The implications are powerful, said Vijay Pathak, Kawasaki's vice president of strategic product development. For example, a system-on-chip can be created using a variety of Kawasaki off-the-shelf intellectual property and memory, with the grid size for each block chosen to meet the maximum performance requirements of the block. Individual use of low-threshold transistors can tune the critical timing nets to give adequate slack.
That means that blocks that can meet their timing goals with seven-grid transistors can be both physically smaller and lower in leakage current than would have been true with an eight-grid block, the only option in conventional ASIC design. Memories can also be tuned, to a lesser degree, by a choice of low- or high-threshold-voltage transistors.
It also means that 10-grid or 12-grid gate array blocks can be freely mixed into a design along with standard-cell blocks. That's important because it means a platform chip can be created with an initial design and then future variants quickly built with just metal-mask changes in the gate array blocks. Or those engineering change orders that never happen can be accommodated without a full mask set re-spin. The cost impact, particularly when a design will have a number of variants, could be huge.
Going with the flows Kawasaki (www.klsi.com) is now working with design automation vendors to make sure that all the advantages of the Matrix ASICs are available in standard flows. Baliga, the marketing vice president, said the company expects to accept customer designs in the second half of this year.

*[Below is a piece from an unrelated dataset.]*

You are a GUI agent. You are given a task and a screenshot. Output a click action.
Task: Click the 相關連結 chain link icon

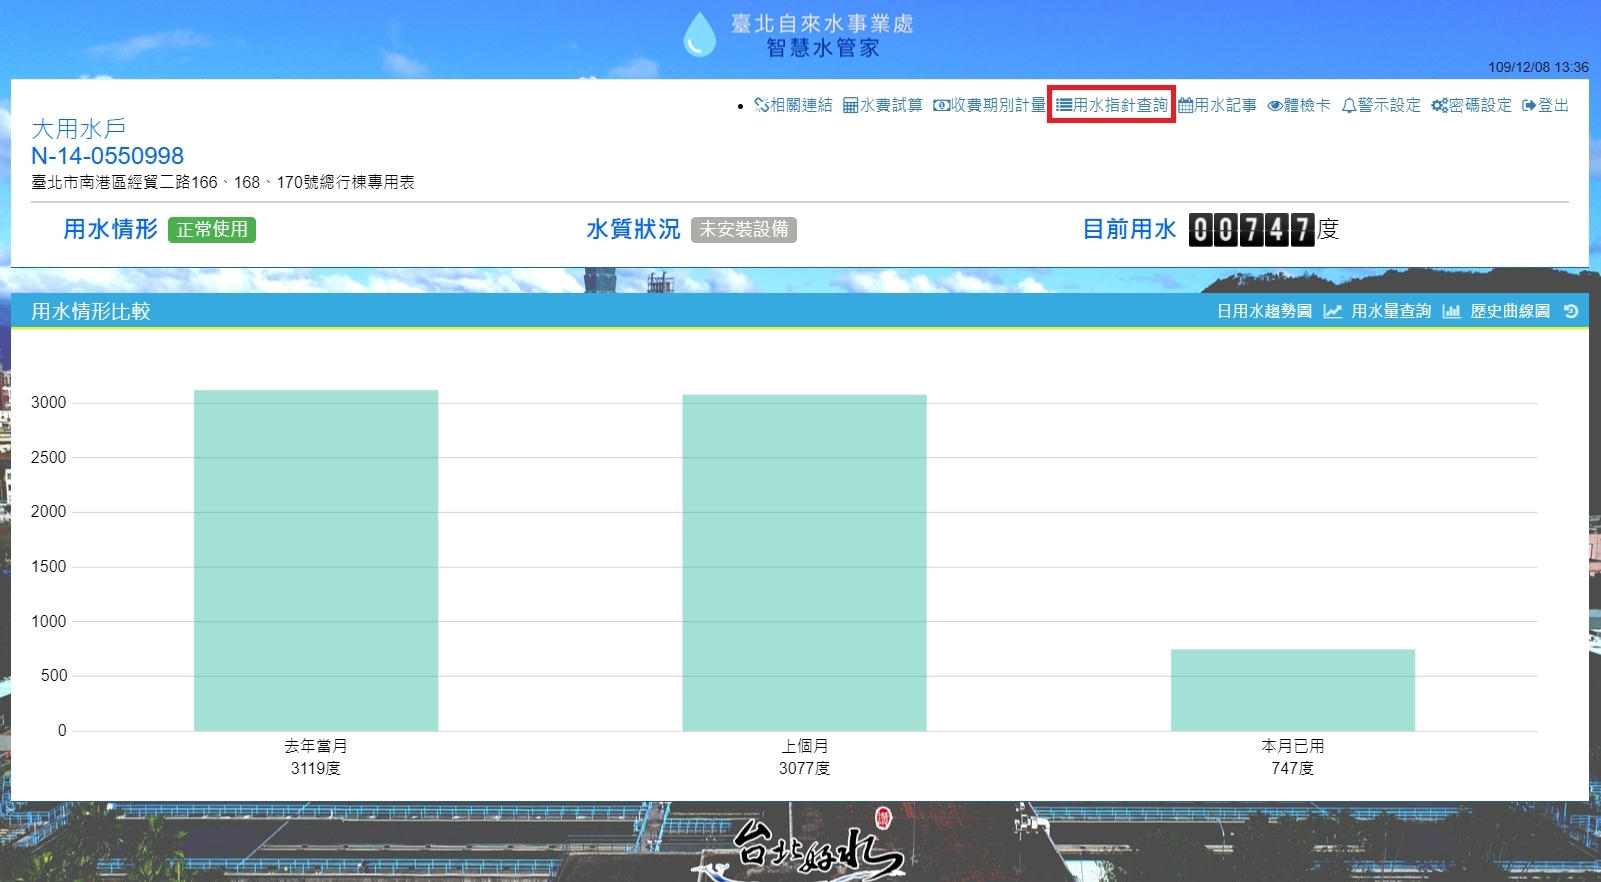[761, 105]

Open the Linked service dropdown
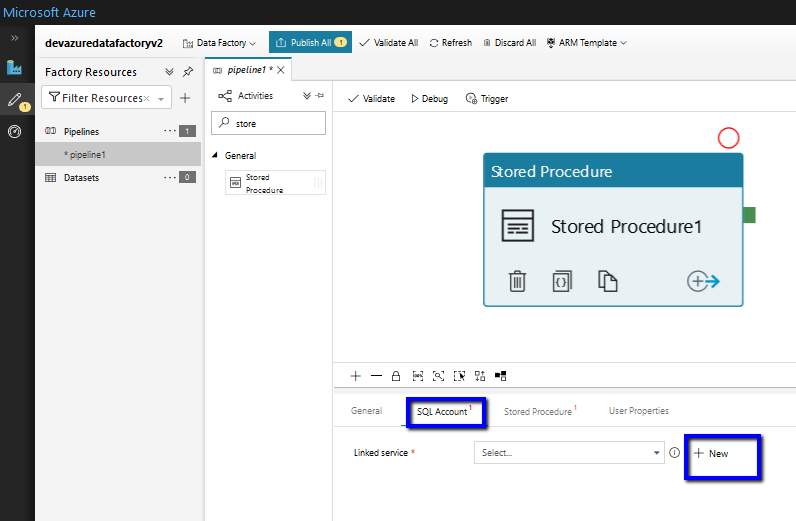tap(568, 453)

Kawasaki LSI engineers are already working on a 90-nm version of the Matrix ASICs.
Baliga summarized the approach as offering benefits in three major areas.
First, it gives users more control over design time and nonrecurring engineering costs on platform-based families of chips by offering blocks of gate array in a cell-based chip.
Second, it provides the flexibility for precise performance-vs.-leakage trade-offs to a degree not even variable-threshold processes could achieve. And third, it gives users the ability to trade performance vs. area for a given netlist-a freedom granted in the past only to those willing to undertake their own library designs.
That's a fair amount of benefit from simply looking twice at the width of a gate.